Teks Sumber ->
((

Jejak sejarah di Masjid Gede Mataram menarik Rita Yuniar untuk berkunjung. Wisatawan asal Bandung, Jawa Barat, itu mengaku sengaja menyelipkan sedikit waktu di agendanya agar dapat bertandang ke masjid tersebut, sebelum jadwal pulang ke daerah asal.

"[Yang membuat saya berkunjung ke sini adalah] rasa ingin tahu, karena baru pertama kali mengunjungi situs bersejarah [Masjid Gede Mataram]," sebutnya, saat diwawancarai di sekitar kompleks Masjid Gede Mataram, Selasa (25/2/2025).

Kunjungan tersebut memang ia niatkan untuk napak tilas Ramadhan. "Ini pertama kali [saya] kunjungan ke masjid [Gede Mataram]. Saya selama ini hanya mainnya ke kota, Malioboro."

Rita ingin punya pengalaman berbeda setelah kesekian kali berpelesir ke Jogja. Karena itulah pilihannya jatuh pada Masjid Gede Mataram.

"Ingin sesuatu yang berbeda, terus googling ternyata ke arah Bantul ada tempat wisata yang sepertinya layak kita [kami] kunjungi dan ketahui," tambahnya.

Ia merasa senang dengan kunjungannya ke Masjid Gede Mataram. Dia dan suaminya berkunjung pada saat pagi hari.

Pelataran masjid masih terbilang sepi meskipun tetap ada wisatawan lain. Selain itu, suasana terasa sejuk berkat keberadaan pohon-pohon besar yang rindang di area sekitar masjid.

"Jarang mungkin orang [berkunjung ke masjid]. Kalau di seusia kami begini lebih senang wisata ke tempat yang seperti ini," ucapnya.

Sejarah Masjid Gede Mataram

Menukil dari laman web resmi Dinas Kebudayaan (Kundha Kabudayan) Daerah Istimewa Yogyakarta (DIY), Masjid Gede Mataram mulai dibangun pada 1578 dan memakan waktu sekitar sembilan tahun.

Masjid tersebut dibangun pada era Panembahan Senopati. Pengerjaannya tidak hanya melibatkan masyarakat muslim, tetapi juga penganut agama Hindu dan Buddha. Wujud akulturasi budaya Islam-Hindu-Buddha tampak pada arsitektur masjid.

Ciri khas Masjid Gede salah satunya tampak dari pagar bercorak Hindu yang mengelilinginya. Adapun ruang utama masjid memiliki atap berbentuk tajug (piramida) bertingkat dua, yang terbuat dari kayu dan ditutupi oleh genteng. Di puncaknya, tersemat mahkota yang disebut pataka.

))

Data Tersimpan ->
((

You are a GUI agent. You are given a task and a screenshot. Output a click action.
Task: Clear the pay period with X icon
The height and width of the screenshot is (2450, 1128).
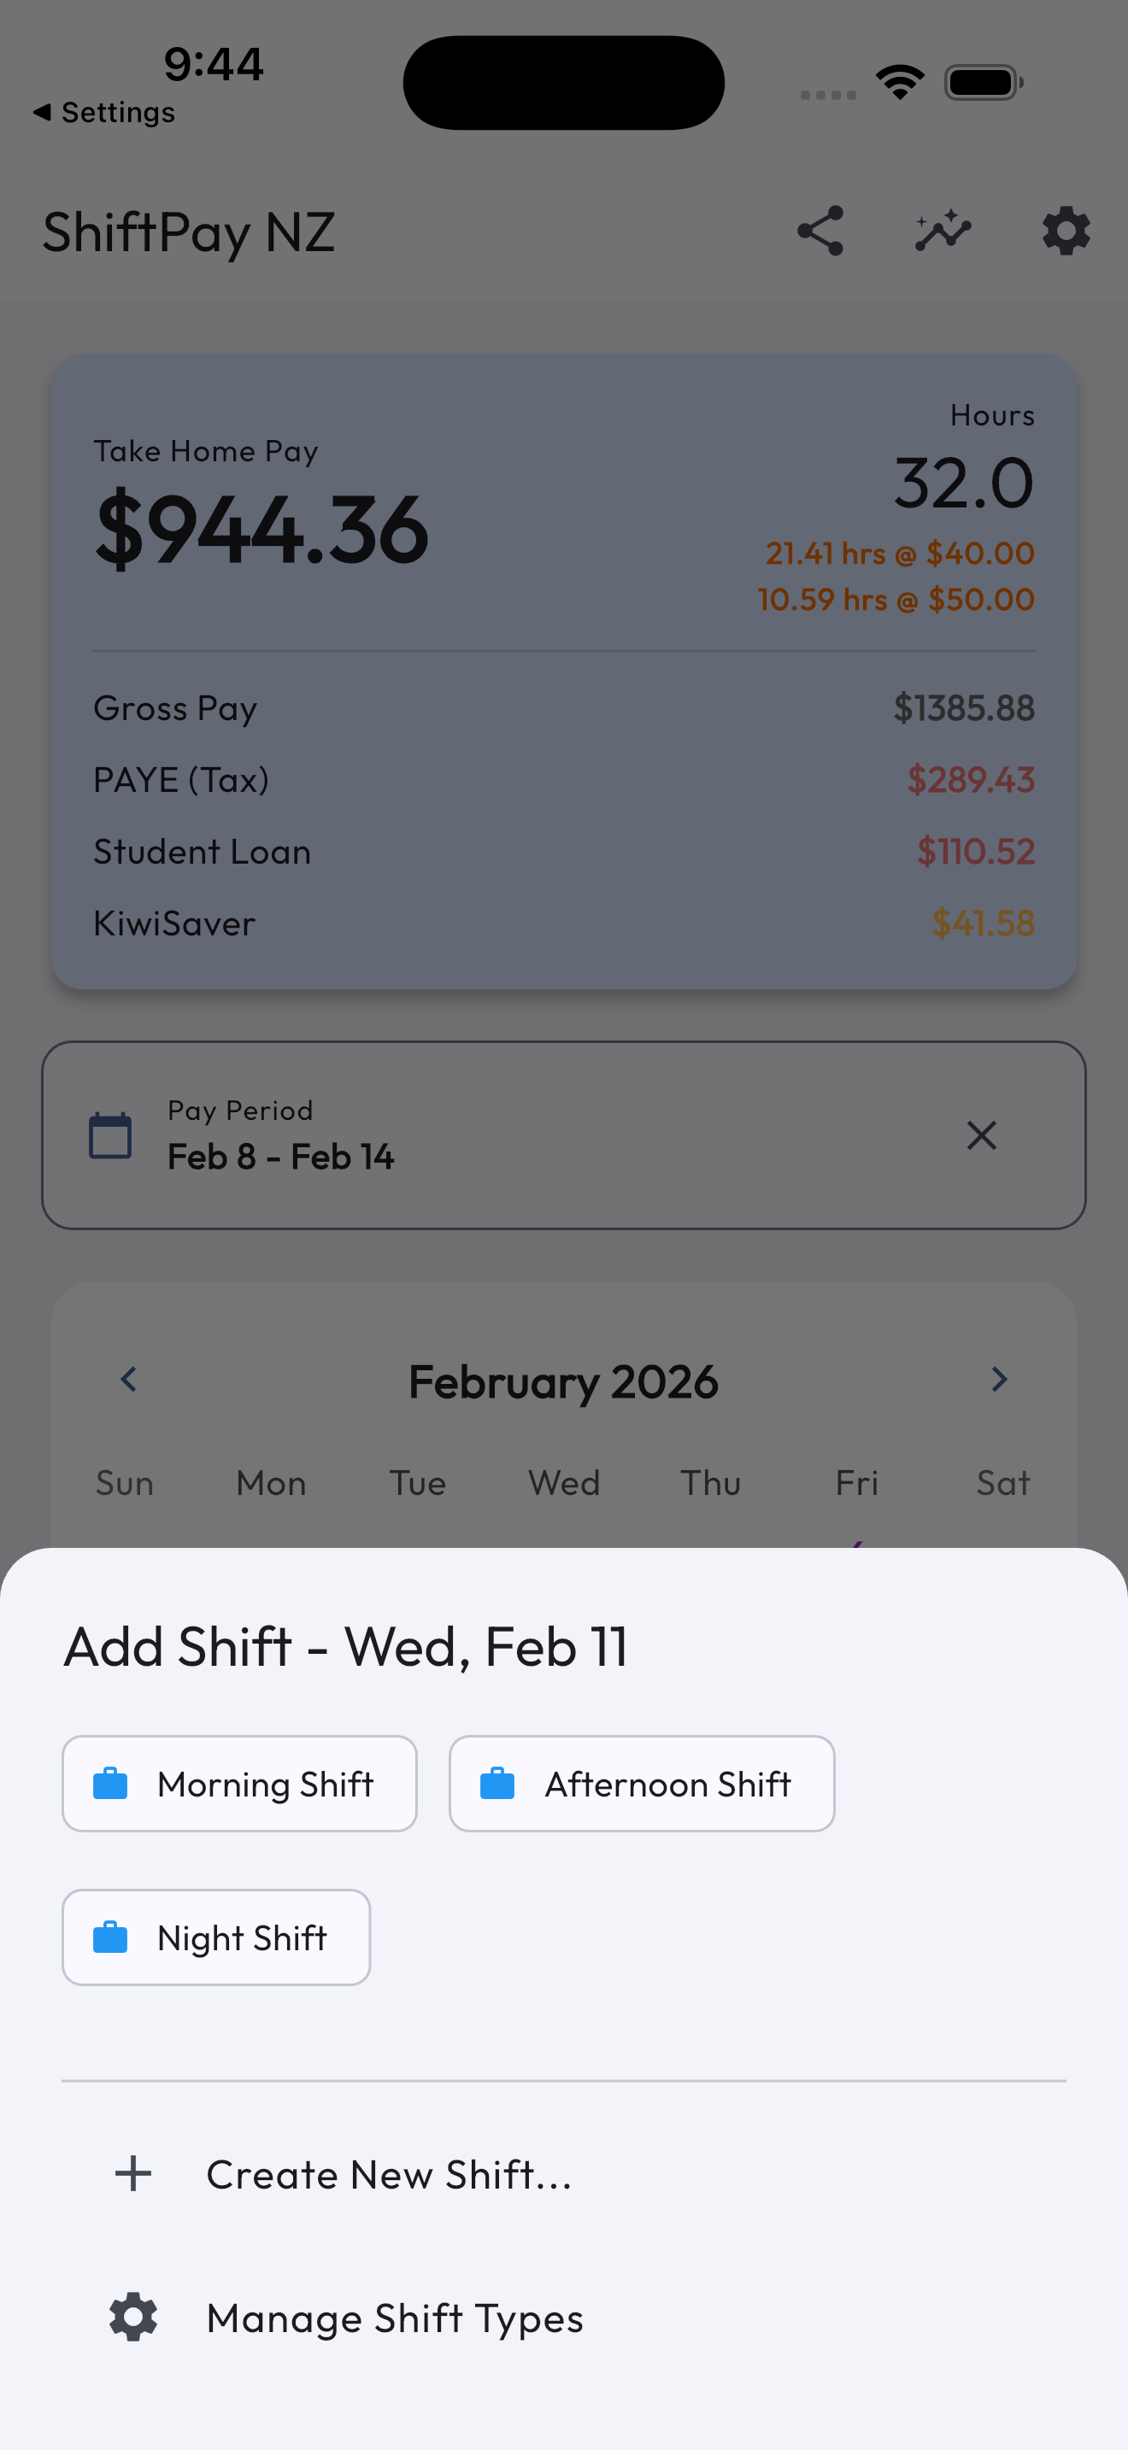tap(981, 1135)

))

Tugas Wajib A -> Salin ulang bagian teks tentang Masjid Gede Mataram di atas, mulai dari "Sejarah Masjid Gede" sampai dengan "pada arsitektur masjid.".
Tugas Wajib B -> Menurut teks tentang Masjid Gede Mataram, penganut agama apa saja yang terlibat dalam pengerjaan masjid tersebut?

Jawaban A ->
Sejarah Masjid Gede Mataram

Menukil dari laman web resmi Dinas Kebudayaan (Kundha Kabudayan) Daerah Istimewa Yogyakarta (DIY), Masjid Gede Mataram mulai dibangun pada 1578 dan memakan waktu sekitar sembilan tahun.

Masjid tersebut dibangun pada era Panembahan Senopati. Pengerjaannya tidak hanya melibatkan masyarakat muslim, tetapi juga penganut agama Hindu dan Buddha. Wujud akulturasi budaya Islam-Hindu-Buddha tampak pada arsitektur masjid.

Jawaban B ->
- Islam (masyarakat muslim)
- Hindu
- Buddha